DOCUMENT EXCERPT>
____
Chagall. The Breakthrough Years, 1911–1919
06.01.2018 - 09.02.2018
In 1911 a decisive rupture took place in the early work of the young Marc Chagall as a result of the contrast between life in his native Belarus and the new life that welcomed him in the French capital. Between 1911 and 1914, he worked in urban Paris, creating a set of works that combine his memories of life within the Hasidic community of Vitebsk with icons of the modern metropolis. Reminiscences of popular Russian art combine with the more advanced stylistic experiments of the avant-garde, including Picasso, Robert and Sonia Delaunay, and Jacques Lipchitz. In 1914, during his return home to marry Bella Rosenfeld, World War I trapped Chagall there for eight years, which led him into a phase of search for self that can be observed in many of his paintings and works on paper from the time. He painted numerous self-portraits, representations of Jewish life, and stage designs for the celebration of the first anniversary of the October Revolution, which he had to organize as Curator of the Arts and Director of the Vitebsk Art School in 1918. This exhibition, organized by the Kunstmuseum Basel, presents a selection of works from the period of Marc Chagall’s greatest artistic and personal change, also a time of great political upheaval. At its core is a set of well-known works from the holdings of the Kunstmuseum Basel, the Im Obersteg Foundation, and other public and private collections.
____
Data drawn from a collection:
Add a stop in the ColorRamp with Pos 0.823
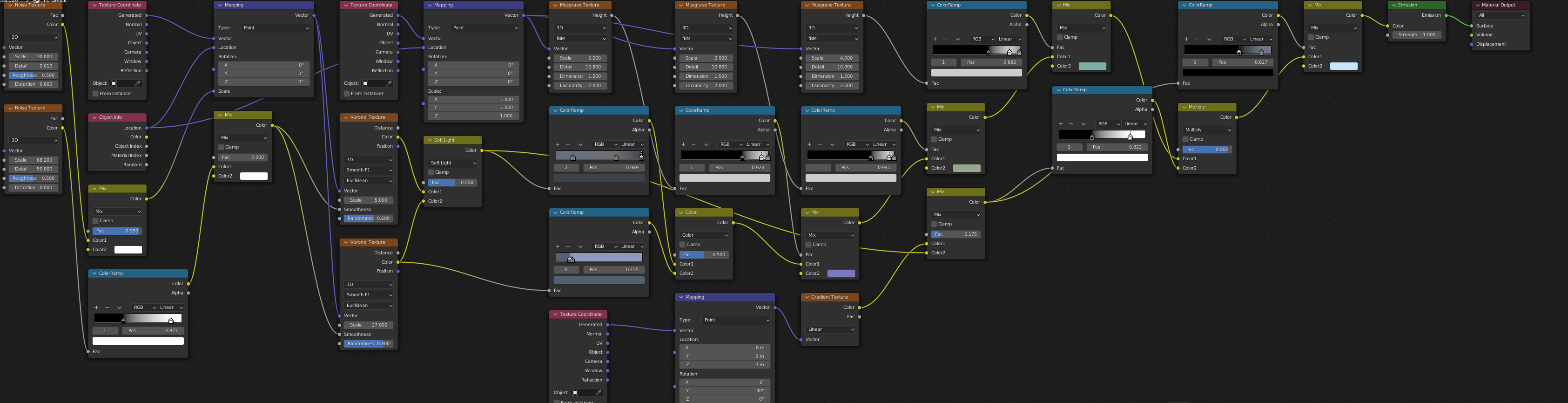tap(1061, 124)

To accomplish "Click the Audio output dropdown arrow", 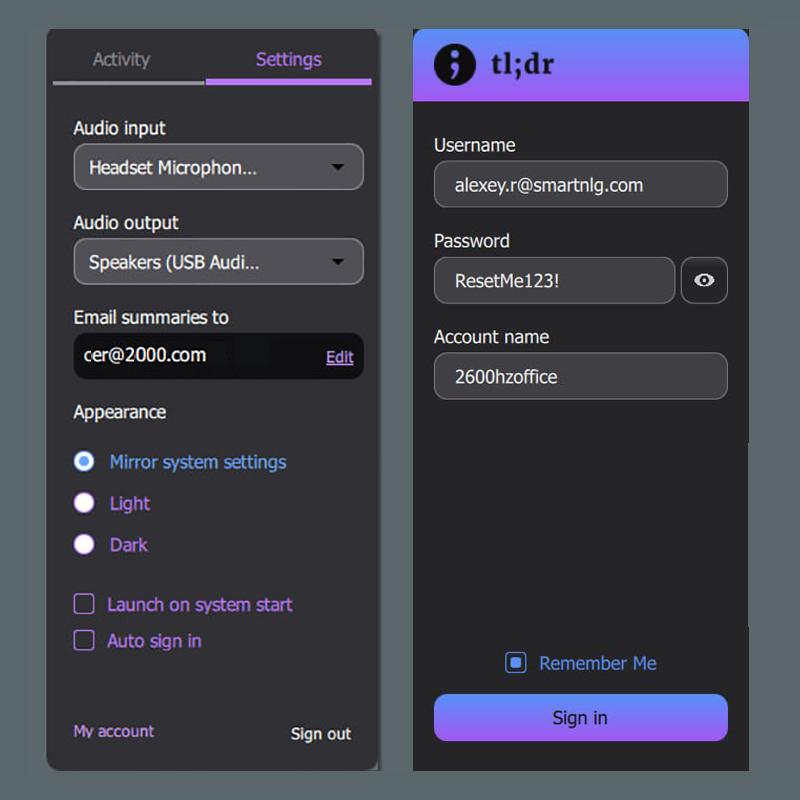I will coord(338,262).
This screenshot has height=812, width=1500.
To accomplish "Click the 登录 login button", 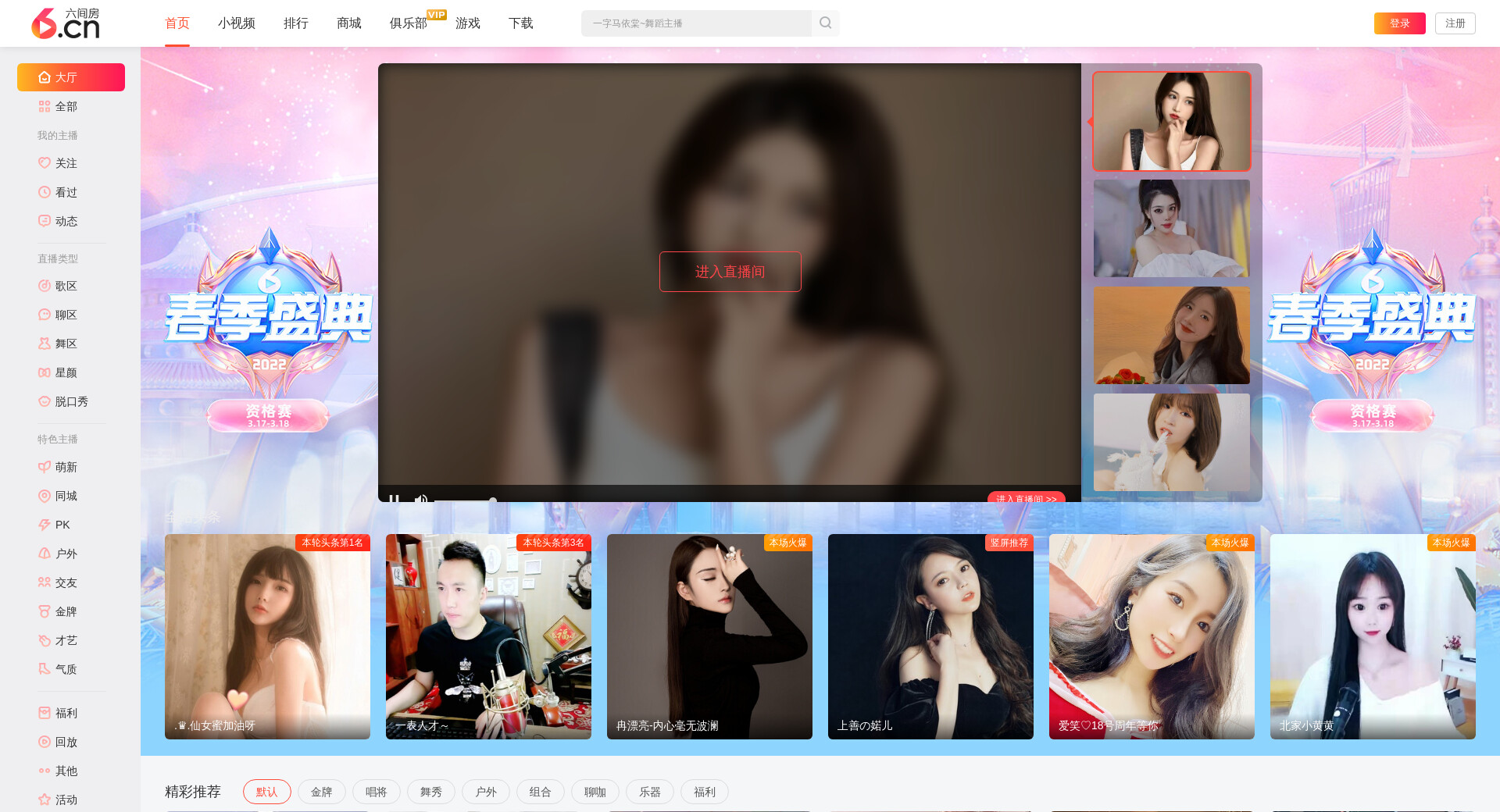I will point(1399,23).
____
WHAT THE TASK REQUIRES> According to the Chagall exhibition text, why did Chagall stay in his homeland for eight years after 1914? Answer in one to three sentences. The data has no connection to the Chagall exhibition text.

REPLY> In 1914 Chagall went home to marry Bella Rosenfeld, and World War I trapped him there for eight years.